» **YOUR TASK**
Where a line of the entries holds the string "pixel", copy that line.

» **DATA FOR THIS TASK**
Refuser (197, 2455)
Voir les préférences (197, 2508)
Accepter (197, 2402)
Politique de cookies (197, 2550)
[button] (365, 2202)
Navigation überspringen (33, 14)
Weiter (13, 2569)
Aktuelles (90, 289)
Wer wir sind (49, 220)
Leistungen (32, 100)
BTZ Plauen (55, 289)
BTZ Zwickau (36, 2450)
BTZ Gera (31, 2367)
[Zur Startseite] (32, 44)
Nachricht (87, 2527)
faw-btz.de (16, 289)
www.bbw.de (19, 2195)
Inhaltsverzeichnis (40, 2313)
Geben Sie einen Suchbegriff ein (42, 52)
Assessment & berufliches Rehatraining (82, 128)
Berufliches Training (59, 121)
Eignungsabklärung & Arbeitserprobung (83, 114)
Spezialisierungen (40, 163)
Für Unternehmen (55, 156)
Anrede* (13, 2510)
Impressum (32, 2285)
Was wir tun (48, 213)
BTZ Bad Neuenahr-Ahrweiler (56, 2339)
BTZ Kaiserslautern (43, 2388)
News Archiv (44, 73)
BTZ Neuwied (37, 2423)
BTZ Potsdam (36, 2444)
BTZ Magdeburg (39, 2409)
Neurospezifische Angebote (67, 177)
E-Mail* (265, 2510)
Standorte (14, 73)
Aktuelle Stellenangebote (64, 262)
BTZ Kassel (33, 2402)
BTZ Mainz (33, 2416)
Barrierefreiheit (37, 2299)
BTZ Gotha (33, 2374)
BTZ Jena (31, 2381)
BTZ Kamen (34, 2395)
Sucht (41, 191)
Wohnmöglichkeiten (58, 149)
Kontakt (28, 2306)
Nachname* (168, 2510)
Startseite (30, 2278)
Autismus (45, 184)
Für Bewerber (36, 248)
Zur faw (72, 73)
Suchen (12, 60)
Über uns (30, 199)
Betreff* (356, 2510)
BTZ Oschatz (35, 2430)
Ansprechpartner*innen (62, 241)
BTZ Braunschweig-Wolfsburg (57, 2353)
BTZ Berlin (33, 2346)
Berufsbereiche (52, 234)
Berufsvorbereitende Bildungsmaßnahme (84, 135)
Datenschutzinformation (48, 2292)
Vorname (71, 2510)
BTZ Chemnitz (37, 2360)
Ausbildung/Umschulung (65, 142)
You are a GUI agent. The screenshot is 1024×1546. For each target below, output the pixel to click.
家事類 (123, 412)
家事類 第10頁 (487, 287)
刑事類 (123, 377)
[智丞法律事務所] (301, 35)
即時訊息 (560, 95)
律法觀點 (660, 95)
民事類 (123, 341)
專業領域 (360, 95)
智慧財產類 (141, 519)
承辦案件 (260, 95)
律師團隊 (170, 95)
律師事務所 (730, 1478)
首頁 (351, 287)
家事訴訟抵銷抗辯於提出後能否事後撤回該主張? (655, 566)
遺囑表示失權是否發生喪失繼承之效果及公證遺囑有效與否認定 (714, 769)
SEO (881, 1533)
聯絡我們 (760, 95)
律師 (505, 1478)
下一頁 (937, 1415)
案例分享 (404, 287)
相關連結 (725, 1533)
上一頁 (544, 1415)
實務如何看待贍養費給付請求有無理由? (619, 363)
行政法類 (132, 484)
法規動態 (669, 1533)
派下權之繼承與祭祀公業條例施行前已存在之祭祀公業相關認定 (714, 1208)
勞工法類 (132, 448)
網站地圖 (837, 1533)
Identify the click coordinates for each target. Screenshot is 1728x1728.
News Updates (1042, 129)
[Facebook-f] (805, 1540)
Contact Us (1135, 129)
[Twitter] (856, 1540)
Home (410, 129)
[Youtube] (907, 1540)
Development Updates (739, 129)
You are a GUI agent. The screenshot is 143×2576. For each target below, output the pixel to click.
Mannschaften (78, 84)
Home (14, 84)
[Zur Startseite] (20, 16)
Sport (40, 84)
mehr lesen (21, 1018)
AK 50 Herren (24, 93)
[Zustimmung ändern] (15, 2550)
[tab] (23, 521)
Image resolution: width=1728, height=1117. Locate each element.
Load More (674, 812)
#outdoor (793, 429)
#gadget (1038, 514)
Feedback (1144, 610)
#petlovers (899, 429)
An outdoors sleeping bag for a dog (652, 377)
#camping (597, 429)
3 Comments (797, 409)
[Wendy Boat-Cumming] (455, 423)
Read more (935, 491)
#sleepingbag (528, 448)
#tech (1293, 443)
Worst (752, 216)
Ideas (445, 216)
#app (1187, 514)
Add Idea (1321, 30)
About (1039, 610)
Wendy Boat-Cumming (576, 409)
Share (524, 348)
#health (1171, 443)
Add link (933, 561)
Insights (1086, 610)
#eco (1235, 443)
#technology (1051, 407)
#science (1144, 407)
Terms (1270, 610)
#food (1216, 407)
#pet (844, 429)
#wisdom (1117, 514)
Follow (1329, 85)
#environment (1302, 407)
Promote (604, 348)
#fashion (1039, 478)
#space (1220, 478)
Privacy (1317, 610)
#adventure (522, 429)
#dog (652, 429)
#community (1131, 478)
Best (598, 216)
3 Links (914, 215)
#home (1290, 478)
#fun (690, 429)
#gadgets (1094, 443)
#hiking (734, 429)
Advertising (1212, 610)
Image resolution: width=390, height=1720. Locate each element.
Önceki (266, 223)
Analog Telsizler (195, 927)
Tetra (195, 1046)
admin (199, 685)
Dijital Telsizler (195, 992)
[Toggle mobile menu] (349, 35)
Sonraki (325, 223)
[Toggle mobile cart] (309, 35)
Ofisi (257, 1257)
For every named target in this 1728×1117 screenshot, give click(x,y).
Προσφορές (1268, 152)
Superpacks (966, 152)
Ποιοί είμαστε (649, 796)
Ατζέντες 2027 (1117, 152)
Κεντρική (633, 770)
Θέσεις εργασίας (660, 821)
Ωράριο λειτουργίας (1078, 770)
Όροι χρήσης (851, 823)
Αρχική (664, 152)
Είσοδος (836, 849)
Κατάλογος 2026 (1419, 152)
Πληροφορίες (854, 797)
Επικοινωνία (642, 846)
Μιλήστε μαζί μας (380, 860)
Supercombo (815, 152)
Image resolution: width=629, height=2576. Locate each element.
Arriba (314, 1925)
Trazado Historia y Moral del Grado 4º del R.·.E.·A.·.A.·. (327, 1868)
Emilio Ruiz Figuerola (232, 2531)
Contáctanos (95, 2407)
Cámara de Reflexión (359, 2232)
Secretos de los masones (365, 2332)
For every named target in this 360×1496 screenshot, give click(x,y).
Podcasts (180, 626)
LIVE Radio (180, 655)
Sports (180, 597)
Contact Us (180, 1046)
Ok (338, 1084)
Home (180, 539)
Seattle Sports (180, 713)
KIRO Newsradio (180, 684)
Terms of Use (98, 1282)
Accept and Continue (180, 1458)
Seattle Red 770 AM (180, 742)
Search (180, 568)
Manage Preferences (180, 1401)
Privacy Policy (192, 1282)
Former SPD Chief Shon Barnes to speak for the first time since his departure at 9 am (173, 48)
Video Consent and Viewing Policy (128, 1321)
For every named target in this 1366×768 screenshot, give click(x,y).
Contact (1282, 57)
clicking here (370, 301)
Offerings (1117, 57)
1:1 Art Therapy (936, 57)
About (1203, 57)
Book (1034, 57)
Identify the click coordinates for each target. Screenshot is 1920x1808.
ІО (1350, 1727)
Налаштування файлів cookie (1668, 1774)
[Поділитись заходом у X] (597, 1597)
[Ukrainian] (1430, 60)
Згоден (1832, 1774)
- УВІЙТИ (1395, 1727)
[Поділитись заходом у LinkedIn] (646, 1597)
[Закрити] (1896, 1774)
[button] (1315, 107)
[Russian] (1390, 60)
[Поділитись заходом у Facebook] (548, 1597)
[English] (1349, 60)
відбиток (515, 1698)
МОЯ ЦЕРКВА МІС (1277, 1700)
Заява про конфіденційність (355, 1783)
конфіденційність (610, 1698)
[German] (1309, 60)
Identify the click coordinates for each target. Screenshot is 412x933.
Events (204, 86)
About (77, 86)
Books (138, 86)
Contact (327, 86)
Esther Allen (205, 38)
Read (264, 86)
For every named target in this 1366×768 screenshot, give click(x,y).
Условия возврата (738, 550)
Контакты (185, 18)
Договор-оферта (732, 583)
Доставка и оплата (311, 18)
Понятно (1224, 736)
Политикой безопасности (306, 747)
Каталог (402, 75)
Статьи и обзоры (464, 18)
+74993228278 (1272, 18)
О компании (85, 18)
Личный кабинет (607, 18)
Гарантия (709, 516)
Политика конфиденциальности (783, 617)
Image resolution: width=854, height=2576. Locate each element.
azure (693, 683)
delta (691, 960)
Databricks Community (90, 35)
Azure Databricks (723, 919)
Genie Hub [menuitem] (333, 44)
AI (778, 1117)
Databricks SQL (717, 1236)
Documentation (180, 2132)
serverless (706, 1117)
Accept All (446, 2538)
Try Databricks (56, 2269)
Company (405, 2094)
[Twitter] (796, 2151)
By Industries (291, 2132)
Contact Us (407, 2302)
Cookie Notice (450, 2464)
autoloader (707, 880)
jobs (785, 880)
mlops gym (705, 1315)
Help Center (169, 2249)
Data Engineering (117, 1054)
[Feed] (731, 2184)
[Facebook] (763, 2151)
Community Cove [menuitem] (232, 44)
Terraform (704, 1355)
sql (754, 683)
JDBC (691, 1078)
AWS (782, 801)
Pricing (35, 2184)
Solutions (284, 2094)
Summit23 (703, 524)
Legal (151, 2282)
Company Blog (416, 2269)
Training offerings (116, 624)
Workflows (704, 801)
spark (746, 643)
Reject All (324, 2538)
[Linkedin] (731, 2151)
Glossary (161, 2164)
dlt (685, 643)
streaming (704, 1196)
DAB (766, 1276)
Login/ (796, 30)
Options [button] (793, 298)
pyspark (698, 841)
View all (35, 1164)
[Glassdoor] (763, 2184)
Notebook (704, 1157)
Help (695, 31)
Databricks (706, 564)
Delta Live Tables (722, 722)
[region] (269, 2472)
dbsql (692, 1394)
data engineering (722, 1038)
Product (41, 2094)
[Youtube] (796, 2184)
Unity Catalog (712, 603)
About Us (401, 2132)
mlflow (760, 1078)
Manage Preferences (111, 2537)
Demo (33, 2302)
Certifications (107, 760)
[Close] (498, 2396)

» **TASK SOLUTION**
You are a GUI agent. The screenshot is 1024×1546. For each target below, output the pixel to click.
You are a GUI agent. The screenshot is 143×2576. For each target below, output the pixel to click.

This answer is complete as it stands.